The cleverness in arranging the false proof in the second link is that of blithely using $+$ to disguise the fact that you are really talking about $\cup$ and $\cap$ (union and intersection). Working with real numbers it is easy to go from $AB=0$ to "either $A=0$ or $B=0$."
Working with events or probabilities that reasoning is not valid.
It is indeed very easy to find events $M$ and $N$ such that
$P(M \cap N) = 0$ yet neither $P(M)$ nor $P(M)$ is zero.
For example, choose an integer $i$ uniformly randomly on $[1,10]$. Let event $M$ be "$4<i<9$" so $P(M) = \frac25$. Let event $N$ be "$i$ is a perfect square
" so $P(N)=\frac{3}{10}$. Here, $P(M\cap N) = 0$.
I would also have to say that for two reasons it is prohibitively unlikely that Fermat had this proof in mind. The first is that its flaw is so easy to spot; Fermat was neither careless nor dull.

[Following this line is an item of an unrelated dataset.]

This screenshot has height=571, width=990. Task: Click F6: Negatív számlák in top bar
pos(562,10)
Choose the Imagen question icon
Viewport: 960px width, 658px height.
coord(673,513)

The second is that it would easily have fit in the margin; much longer proofs were provided in that way.
Personally, I believe that Fermat's flawed proof was the one that would work if all complex integer fields were unique factorization domains; that is the sort of mistake (not anticipating a subtle and surprising future discovery) that a first-rate mathematician is vulnerable to.